Biometric: A physical characteristic of the user such as a fingerprint or walking pattern (gait)
Location: Evidence of where the user is, such as GPS location or IP address
The single main problem with authentication is that it is most commonly done by using a (username, password) pair, and this method has become vulnerable to automated attacks, including the following:
Brute force and dictionary attacks
In a brute force attack, an adversary uses a computer application to attempt unauthorised login by combining a known username with all possible password combinations. Despite the fact that there may be trillions of possible combinations in an eight character alphanumeric password, hackers are able to access supercomputing processing power that can work through them in minutes.
Dictionary attacks are a refined form of brute force attack that restricts the guessed passwords to valid words in one or more languages, or variants of those words (for example monkey, MonKeY, M0nk5y and so on) and other non-random permutations such as 123456 and so on.
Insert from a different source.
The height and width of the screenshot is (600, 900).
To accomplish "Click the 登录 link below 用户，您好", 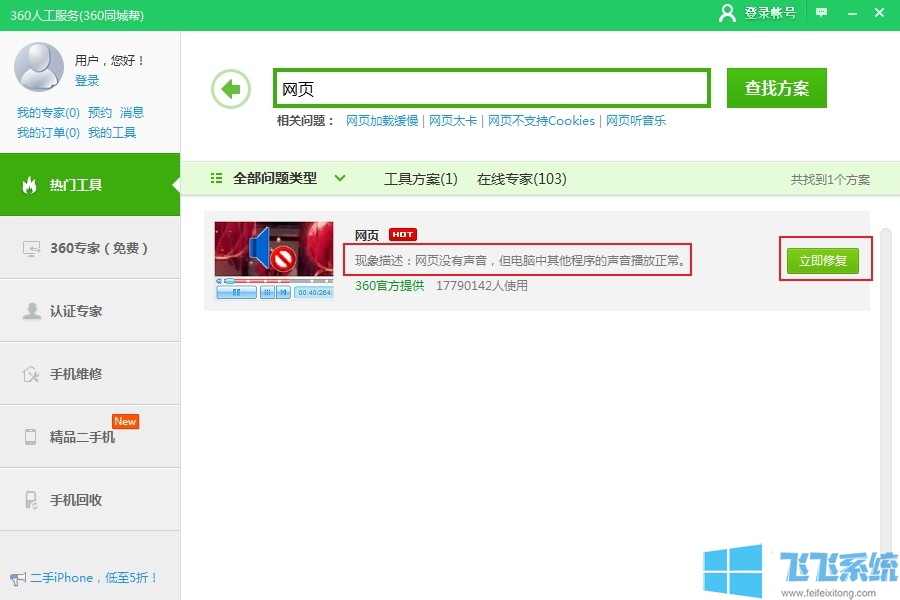I will click(x=89, y=82).
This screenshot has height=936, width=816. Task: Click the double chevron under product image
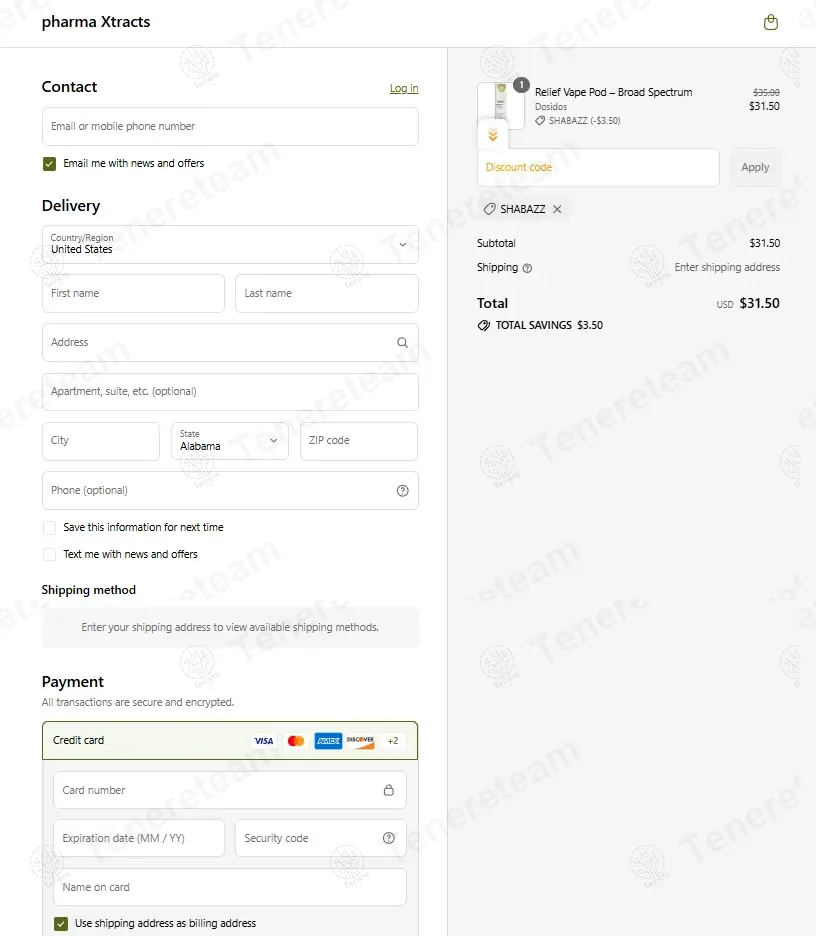click(492, 136)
This massively reduces the search space and the time taken to guess the password.
Similar to a dictionary attack, in this type of attack a group of commonly used passwords is tested on a large number of accounts (usernames).
In this form of attack, (username, password) pairs that have been stolen elsewhere, or purchased on the darknet, are tested on commercial websites and applications such as shopping sites, social media and gambling sites.
In each of these cases the intention is to access and abuse accounts (‘Account Takeover’) – often with the result that businesses and individuals are inconvenienced and lose money. When applied against resources that can allow access to corporate networks such as RDP and VPN, the attacker may be able to infiltrate and insert malware (for example ransomware) and/or steal data.
Multi-Factor Authentication is an efficient way to mitigate all these types of login attack: At login the user has to enter their username and password along with one or more of the factors mentioned above (e.g. a pin number sent to their mobile phone or a fingerprint). Attackers that do not have access to this additional factor are unable to access the resource. MFA is such an effective tool of information security that it is generally required by all security frameworks, and strongly recommended whenever there is a risk of account takeover attacks on unregulated venues (for example on a cryptocurrency exchange or gambling website). Apart from phishing, login attack (particularly on RDP) is the most common attack vector for ransomware.